TEXT EXCERPT
****
Building Your First Web Scraper, Part 3

Welcome back to this series on building a web scraper. In this tutorial, I'll go through an example of scraping data from my own podcast site. I'll cover in detail how I extracted the data, how the helper and utility methods accomplish their jobs, and how all the puzzle pieces come together.

Topics

  • Scraping My Podcast
  • Pry
  • Scraper
  • Helper Methods
  • Writing Posts

Scraping My Podcast

Let’s put what we’ve learned so far into practice. For various reasons, a redesign for my podcast Between | Screens was long overdue. There were issues that made me scream when I woke up in the morning. So I decided to set up a whole new static site, built with Middleman and hosted with GitHub Pages.

I invested a good amount of time on the new design after I tweaked a Middleman blog to my needs. All that was left to do was to import the content from my database-backed Sinatra app, so I needed to scrape the existing content and transfer it into my new static site.

Doing this by hand in schmuck fashion was not on the table—not even a question—since I could rely on my friends Nokogiri and Mechanize to do the job for me. What is ahead of you is a reasonably small scrape job that is not too complicated but offers a few interesting twists that should be educational for the web scraping newbies out there.

Below are two screenshots from my podcast. 

Screenshot Old Podcast

A screenshot of an old podcast

Screenshot New Podcast

A screenshot of a new podcast

Let’s break down what we want to accomplish. We want to extract the following data from 139 episodes that are spread over 21 paginated index sites:

  • the title
  • the interviewee
  • the subheader with the topic list
  • the SoundCloud track number for each episode
  • the date
  • the episode number
  • the text from the show notes
  • the links from the show notes

We iterate through the pagination and let Mechanize click every link for an episode. On the following detail page, we will find all the information from above that we need. Using that scraped data, we want to populate the front matter and “body” of the markdown files for each episode.
****
SOURCE DATA
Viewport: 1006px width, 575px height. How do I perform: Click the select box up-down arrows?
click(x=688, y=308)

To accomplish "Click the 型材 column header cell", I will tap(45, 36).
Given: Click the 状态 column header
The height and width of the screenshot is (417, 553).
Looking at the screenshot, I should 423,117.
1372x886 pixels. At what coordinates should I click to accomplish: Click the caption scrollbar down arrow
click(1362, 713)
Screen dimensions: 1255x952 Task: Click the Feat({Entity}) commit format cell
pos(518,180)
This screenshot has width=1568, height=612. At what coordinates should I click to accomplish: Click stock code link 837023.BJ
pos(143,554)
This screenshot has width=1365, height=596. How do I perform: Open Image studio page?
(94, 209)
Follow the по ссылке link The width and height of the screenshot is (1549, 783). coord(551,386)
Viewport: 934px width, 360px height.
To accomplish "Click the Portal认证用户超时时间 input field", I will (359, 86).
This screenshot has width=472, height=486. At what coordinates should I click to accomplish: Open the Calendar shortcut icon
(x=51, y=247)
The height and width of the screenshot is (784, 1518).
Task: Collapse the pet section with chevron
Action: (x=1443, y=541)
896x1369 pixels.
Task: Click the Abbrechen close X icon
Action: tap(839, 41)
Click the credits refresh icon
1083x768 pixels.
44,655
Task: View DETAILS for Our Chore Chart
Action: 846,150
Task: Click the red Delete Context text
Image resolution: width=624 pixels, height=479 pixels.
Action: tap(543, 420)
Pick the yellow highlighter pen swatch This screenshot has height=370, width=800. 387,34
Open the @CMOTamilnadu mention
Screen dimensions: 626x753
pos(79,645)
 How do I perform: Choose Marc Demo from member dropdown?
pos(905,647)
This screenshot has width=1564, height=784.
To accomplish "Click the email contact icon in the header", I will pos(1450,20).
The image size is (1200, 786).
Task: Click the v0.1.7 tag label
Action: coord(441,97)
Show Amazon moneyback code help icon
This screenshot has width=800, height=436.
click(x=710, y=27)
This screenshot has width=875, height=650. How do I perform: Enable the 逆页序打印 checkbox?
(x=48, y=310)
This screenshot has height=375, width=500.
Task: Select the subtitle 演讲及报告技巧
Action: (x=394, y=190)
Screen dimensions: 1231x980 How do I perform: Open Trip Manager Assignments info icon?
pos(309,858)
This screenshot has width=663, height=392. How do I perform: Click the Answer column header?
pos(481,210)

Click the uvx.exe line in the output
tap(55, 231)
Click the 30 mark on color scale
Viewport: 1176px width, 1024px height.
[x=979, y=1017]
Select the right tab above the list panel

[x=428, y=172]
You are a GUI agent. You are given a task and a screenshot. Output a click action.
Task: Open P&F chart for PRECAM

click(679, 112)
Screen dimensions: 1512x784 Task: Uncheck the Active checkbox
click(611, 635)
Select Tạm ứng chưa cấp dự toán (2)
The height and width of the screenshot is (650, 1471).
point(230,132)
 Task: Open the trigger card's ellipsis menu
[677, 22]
****
REQUIREMENT 1
Translate this sentence from the web scraper tutorial into Spanish: "Let’s break down what we want to accomplish."
REQUIREMENT 2
Rewrite the entries starting with the line that contains "Given: Click the 状态 column header" and going on through the line that contains "will (359, 86).", replacing "width" with "breadth" and changing nothing else. Return only those lines.
The tutorial and the entries are unrelated material.

WRITTEN RESPONSE 1
Analicemos lo que queremos lograr.

WRITTEN RESPONSE 2
Given: Click the 状态 column header
The height and breadth of the screenshot is (417, 553).
Looking at the screenshot, I should 423,117.
1372x886 pixels. At what coordinates should I click to accomplish: Click the caption scrollbar down arrow
click(1362, 713)
Screen dimensions: 1255x952 Task: Click the Feat({Entity}) commit format cell
pos(518,180)
This screenshot has breadth=1568, height=612. At what coordinates should I click to accomplish: Click stock code link 837023.BJ
pos(143,554)
This screenshot has breadth=1365, height=596. How do I perform: Open Image studio page?
(94, 209)
Follow the по ссылке link The breadth and height of the screenshot is (1549, 783). coord(551,386)
Viewport: 934px breadth, 360px height.
To accomplish "Click the Portal认证用户超时时间 input field", I will (359, 86).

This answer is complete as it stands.